Screen reader support

Lumeo components use semantic HTML elements and ARIA attributes to provide a meaningful experience for screen reader users. Roles, states, and properties are applied automatically.

ARIA roles and attributes by component

Component ARIA Role Key Attributes
Dialog dialog aria-modal, aria-labelledby, aria-describedby
Alert Dialog alertdialog aria-modal, aria-labelledby, aria-describedby
Sheet / Drawer dialog aria-modal, aria-labelledby, aria-describedby
Alert alert Dismiss button has aria-label
Toast alert Live region announcements for screen readers
Checkbox checkbox aria-checked (supports mixed for indeterminate)
Switch switch aria-checked
Toggle button aria-pressed
Toggle Group group Each item has aria-pressed
Radio Group radiogroup aria-label, aria-labelledby; items have aria-checked
Select combobox / listbox aria-haspopup, aria-expanded, aria-controls, aria-activedescendant
Combobox combobox / listbox aria-haspopup, aria-expanded, aria-autocomplete, aria-activedescendant
Dropdown Menu button / menu aria-haspopup, aria-expanded, aria-controls; items have menuitem
Context Menu menuitem / menuitemcheckbox / menuitemradio aria-checked on checkbox and radio items
Tabs tablist / tab / tabpanel aria-selected, aria-controls, aria-orientation, aria-labelledby
Accordion button aria-expanded on trigger buttons
Rating radiogroup aria-label ("Rate X out of Y") on each star
Progress progressbar aria-valuenow, aria-valuemin, aria-valuemax
Breadcrumb navigation aria-label="breadcrumb"; current page has aria-current="page"
Pagination navigation aria-label="pagination"
Carousel region aria-roledescription="carousel"; slides have aria-roledescription="slide"
Tooltip tooltip Content announced on focus/hover
Tree View / Tree Select tree / treeitem aria-expanded, aria-selected
Menubar menubar Items use menuitem role
Steps list / listitem Semantic step progression

Color and contrast

Lumeo uses CSS custom properties for all colors, which means color contrast can be controlled at the theme level rather than per component.

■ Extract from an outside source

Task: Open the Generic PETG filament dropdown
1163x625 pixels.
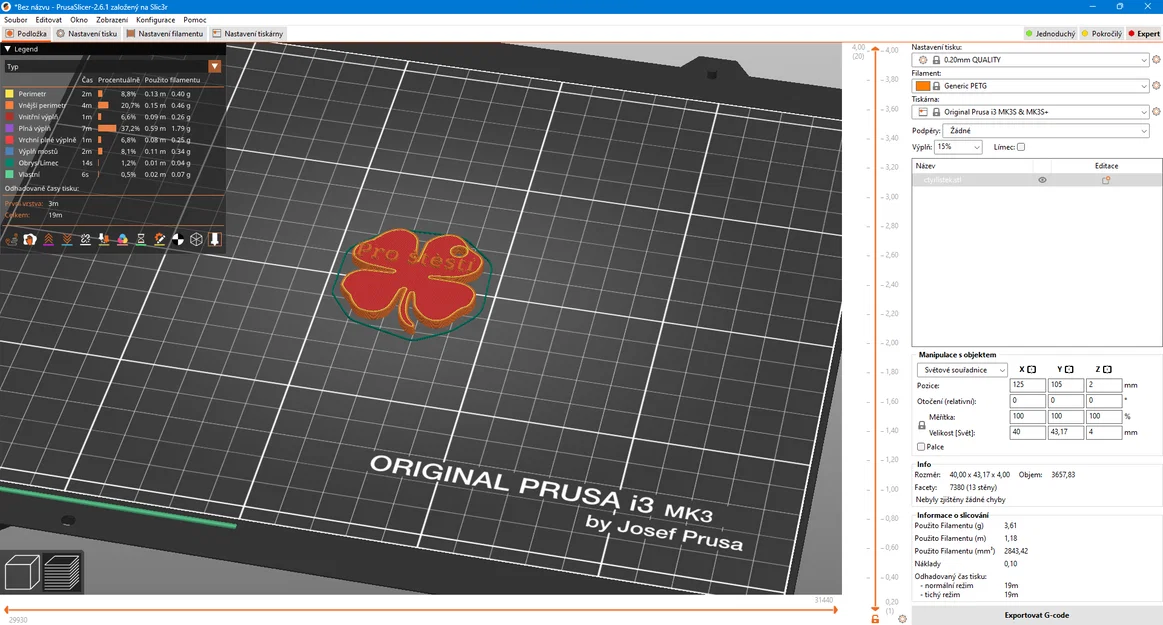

  • No hardcoded colors. Every color in Lumeo is a CSS variable (--foreground, --primary, --muted, etc.). Swapping the theme swaps all colors at once.
  • Dark mode via variable swaps. Dark mode is handled entirely through CSS variable overrides. There are no dark: Tailwind prefixes anywhere in the library, ensuring a consistent and clean approach.
  • Foreground / background pairing. Every background color variable has a matching foreground variable (e.g. --primary paired with --primary-foreground) to maintain readable contrast ratios.
  • Built-in themes tested for contrast. The 7 built-in color themes (Zinc, Blue, Green, Rose, Violet, Amber, Teal) are designed with sufficient contrast between foreground and background in both light and dark modes.
  • Muted text uses proper contrast. The --muted-foreground variable is calibrated to provide readable secondary text without disappearing against the background.

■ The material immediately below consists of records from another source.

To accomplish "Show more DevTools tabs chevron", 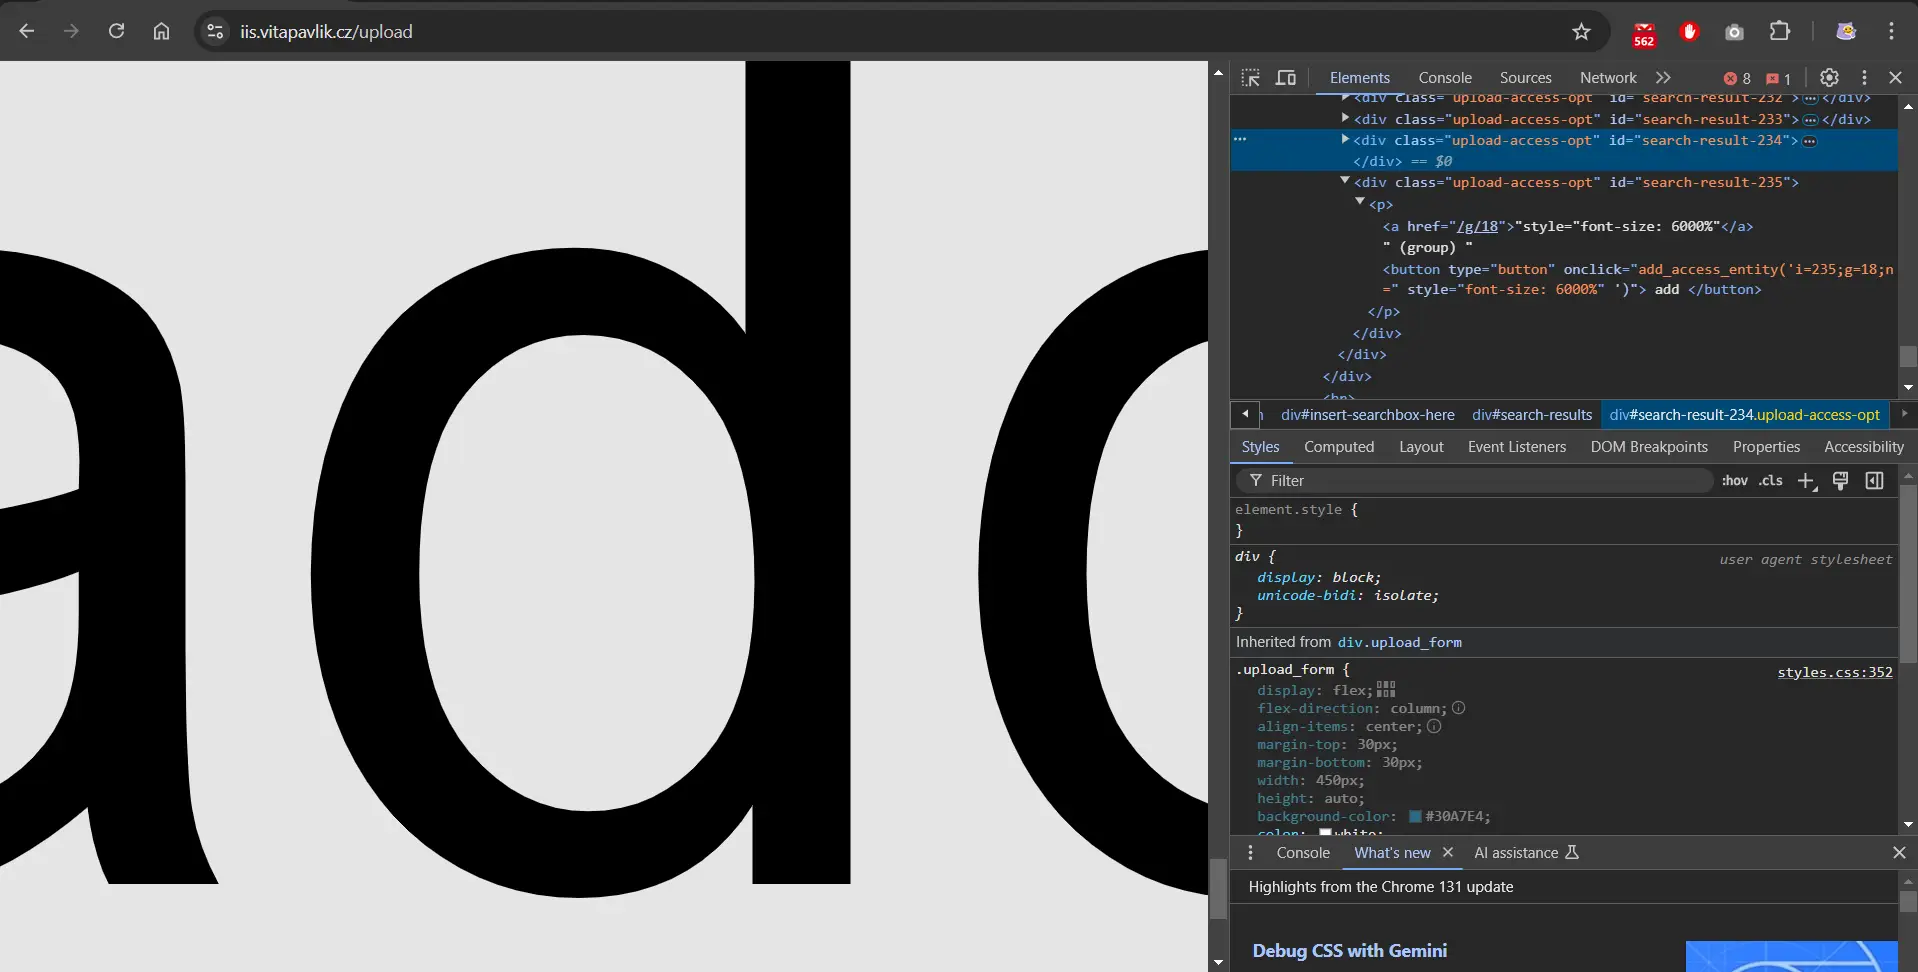I will click(1663, 78).
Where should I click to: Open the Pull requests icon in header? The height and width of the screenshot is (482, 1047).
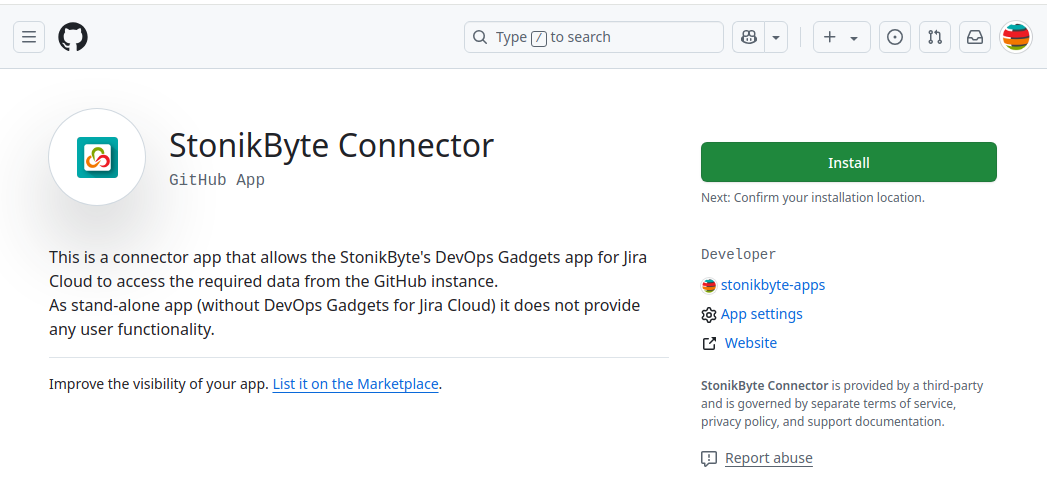coord(935,37)

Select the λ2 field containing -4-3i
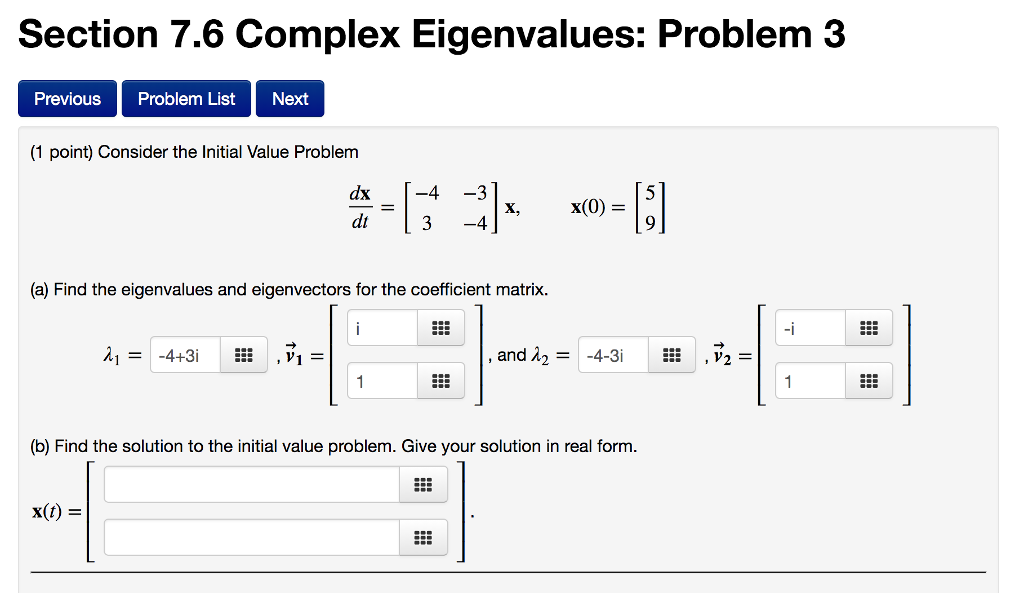pos(611,355)
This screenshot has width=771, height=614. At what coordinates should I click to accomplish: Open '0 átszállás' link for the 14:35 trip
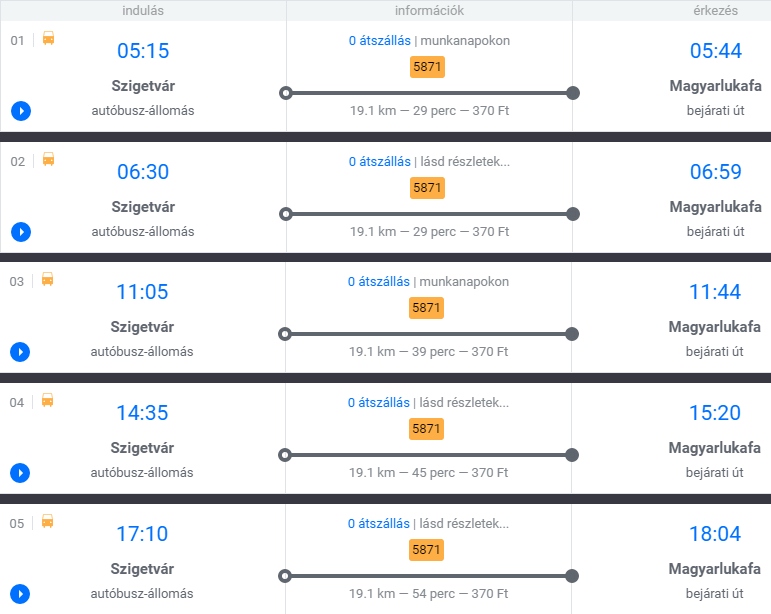click(x=378, y=403)
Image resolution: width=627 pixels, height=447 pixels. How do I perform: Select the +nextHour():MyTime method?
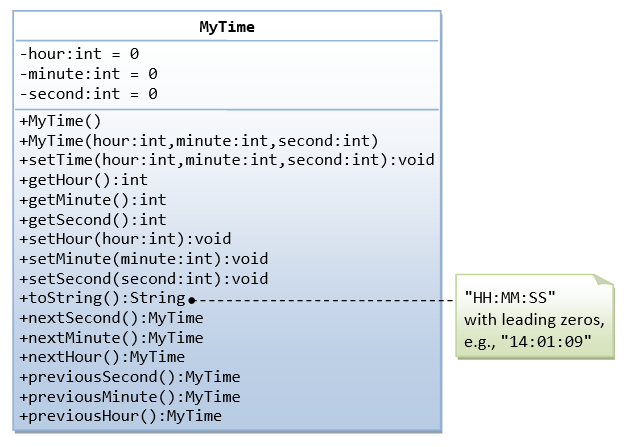(x=102, y=357)
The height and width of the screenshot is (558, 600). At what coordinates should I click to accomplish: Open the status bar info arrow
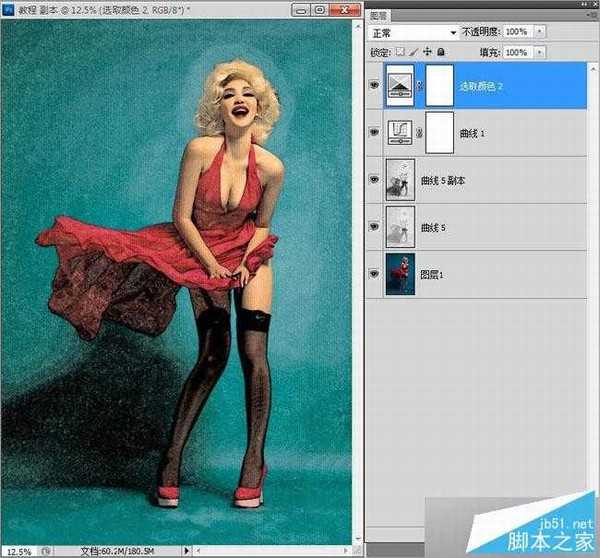click(x=186, y=551)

Best practices for your app

While Lumeo handles component-level accessibility, there are application-level practices you should follow to ensure a fully accessible experience.

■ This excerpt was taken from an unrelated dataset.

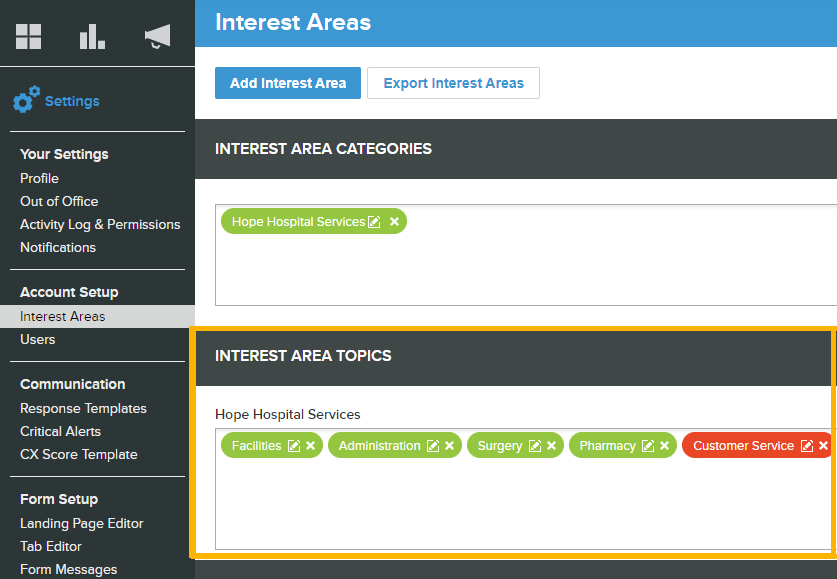
Task: Select Activity Log & Permissions
Action: coord(100,225)
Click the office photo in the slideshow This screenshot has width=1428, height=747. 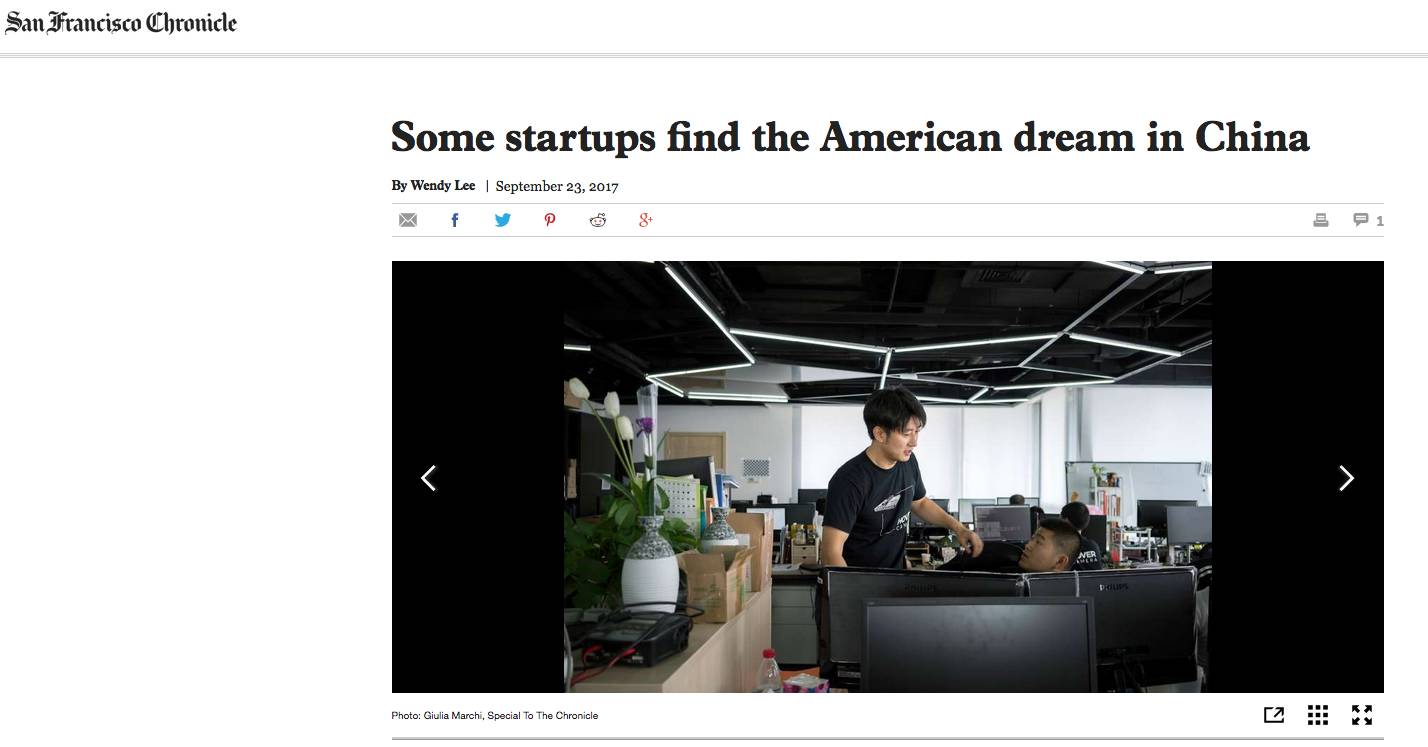click(x=887, y=477)
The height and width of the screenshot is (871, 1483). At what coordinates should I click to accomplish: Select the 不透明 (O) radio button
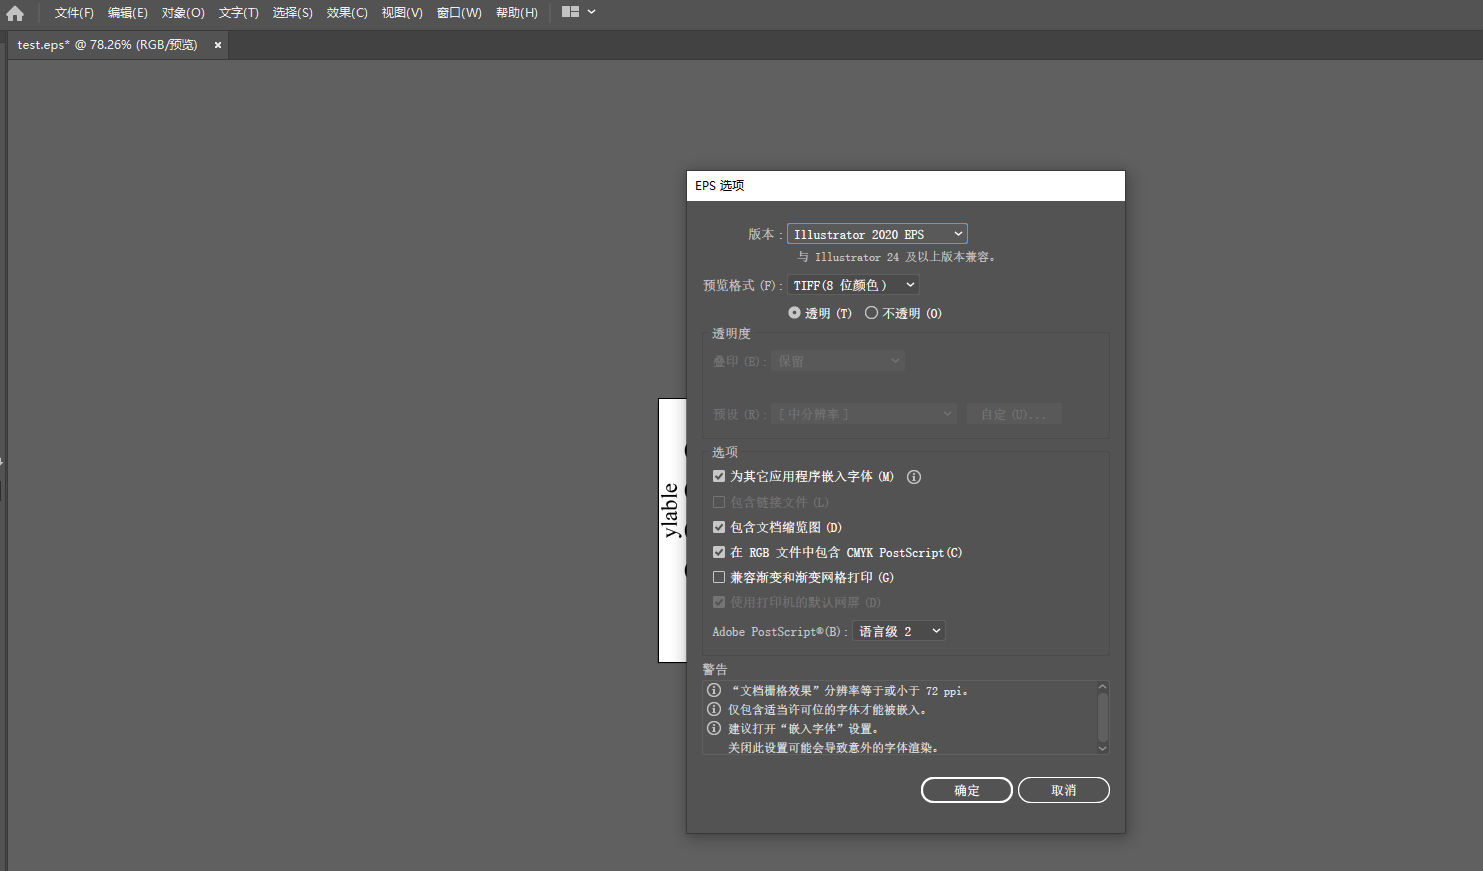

  • Use Label with form inputs. Always pair Input, Select, Checkbox, Radio Group, Switch, and other form controls with a <Label> component. This creates an accessible name for screen readers.
  • Provide meaningful text. Avoid icon-only buttons without an aria-label. If a button only has an icon, pass aria-label="Description" via AdditionalAttributes.
  • Use semantic headings. Use the <Heading> component with appropriate Level values (1 through 6) to create a logical heading hierarchy. Screen readers use headings to navigate page structure.
  • Test with keyboard only. Try navigating your application using only the keyboard. Every action should be reachable without a mouse.
  • Test with a screen reader. Run through key flows with NVDA (Windows), VoiceOver (macOS), or Narrator (Windows) to verify the experience.
  • Respect user preferences. Lumeo supports prefers-color-scheme for automatic dark mode. Avoid overriding user system preferences without offering a toggle.